[Collected data entries]
====================

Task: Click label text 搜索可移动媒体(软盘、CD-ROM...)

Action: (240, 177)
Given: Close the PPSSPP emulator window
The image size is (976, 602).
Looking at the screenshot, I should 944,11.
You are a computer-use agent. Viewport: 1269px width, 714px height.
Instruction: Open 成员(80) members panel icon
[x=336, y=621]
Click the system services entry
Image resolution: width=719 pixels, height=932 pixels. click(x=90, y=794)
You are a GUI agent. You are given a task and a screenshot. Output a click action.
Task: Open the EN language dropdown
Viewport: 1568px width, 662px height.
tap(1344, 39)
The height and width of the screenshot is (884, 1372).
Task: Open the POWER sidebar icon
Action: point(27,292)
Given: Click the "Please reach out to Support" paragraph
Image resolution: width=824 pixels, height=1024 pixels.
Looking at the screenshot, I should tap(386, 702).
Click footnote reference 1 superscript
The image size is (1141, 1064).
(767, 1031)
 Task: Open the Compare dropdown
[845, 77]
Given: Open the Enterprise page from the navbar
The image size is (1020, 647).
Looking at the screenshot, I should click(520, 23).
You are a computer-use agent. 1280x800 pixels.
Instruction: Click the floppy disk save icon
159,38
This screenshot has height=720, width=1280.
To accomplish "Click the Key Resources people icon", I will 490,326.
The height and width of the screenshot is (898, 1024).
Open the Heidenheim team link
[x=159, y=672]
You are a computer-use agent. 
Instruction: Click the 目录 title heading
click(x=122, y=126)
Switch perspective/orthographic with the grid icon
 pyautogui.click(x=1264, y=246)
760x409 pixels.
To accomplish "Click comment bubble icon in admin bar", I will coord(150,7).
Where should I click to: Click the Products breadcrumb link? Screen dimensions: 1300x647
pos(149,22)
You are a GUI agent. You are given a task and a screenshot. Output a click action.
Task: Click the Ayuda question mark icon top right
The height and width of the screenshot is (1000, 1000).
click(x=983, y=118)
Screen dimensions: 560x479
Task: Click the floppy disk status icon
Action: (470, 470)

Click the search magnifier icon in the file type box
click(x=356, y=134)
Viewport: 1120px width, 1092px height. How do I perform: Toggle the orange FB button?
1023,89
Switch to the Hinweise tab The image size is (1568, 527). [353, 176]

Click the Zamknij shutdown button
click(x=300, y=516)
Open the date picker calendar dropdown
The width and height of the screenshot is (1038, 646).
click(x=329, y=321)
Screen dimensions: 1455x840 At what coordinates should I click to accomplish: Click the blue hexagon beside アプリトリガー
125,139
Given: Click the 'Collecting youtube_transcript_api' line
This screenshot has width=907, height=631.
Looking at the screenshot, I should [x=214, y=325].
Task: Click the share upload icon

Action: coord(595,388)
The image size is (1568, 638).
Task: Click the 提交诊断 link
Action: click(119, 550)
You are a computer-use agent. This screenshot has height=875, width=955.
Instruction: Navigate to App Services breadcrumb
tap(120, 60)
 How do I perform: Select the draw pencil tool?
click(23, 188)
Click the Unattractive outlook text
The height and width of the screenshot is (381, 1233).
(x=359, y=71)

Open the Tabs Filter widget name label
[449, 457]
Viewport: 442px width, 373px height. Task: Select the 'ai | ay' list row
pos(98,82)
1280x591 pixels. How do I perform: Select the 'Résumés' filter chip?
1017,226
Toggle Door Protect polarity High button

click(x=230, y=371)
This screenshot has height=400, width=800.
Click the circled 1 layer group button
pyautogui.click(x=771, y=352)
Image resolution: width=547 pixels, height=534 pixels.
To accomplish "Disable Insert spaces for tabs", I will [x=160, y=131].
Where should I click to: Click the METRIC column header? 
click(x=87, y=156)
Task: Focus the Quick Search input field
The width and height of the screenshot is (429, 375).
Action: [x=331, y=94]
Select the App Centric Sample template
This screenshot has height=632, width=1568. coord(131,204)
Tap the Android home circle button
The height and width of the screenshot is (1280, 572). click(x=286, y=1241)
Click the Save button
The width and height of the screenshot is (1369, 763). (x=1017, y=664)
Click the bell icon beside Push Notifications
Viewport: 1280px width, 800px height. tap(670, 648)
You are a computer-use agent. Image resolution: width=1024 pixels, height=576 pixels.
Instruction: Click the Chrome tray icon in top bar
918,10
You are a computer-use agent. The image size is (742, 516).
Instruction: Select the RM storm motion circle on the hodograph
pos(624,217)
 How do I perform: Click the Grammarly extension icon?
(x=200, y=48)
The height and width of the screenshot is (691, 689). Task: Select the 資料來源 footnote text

====================

- WHAT YOU ARE ASKED TO DO: Look at the records above. Copy every line where the string "computer" occurs.

- OUTPUT FOR THIS TASK:
You are a computer-use agent. Viewport: 1269px width, 714px height.
You are a computer-use agent. 1280x800 pixels.
You are a computer-use agent. 
You are a computer-use agent. This screenshot has height=875, width=955.
You are a computer-use agent. Image resolution: width=1024 pixels, height=576 pixels.
You are a computer-use agent. The image size is (742, 516).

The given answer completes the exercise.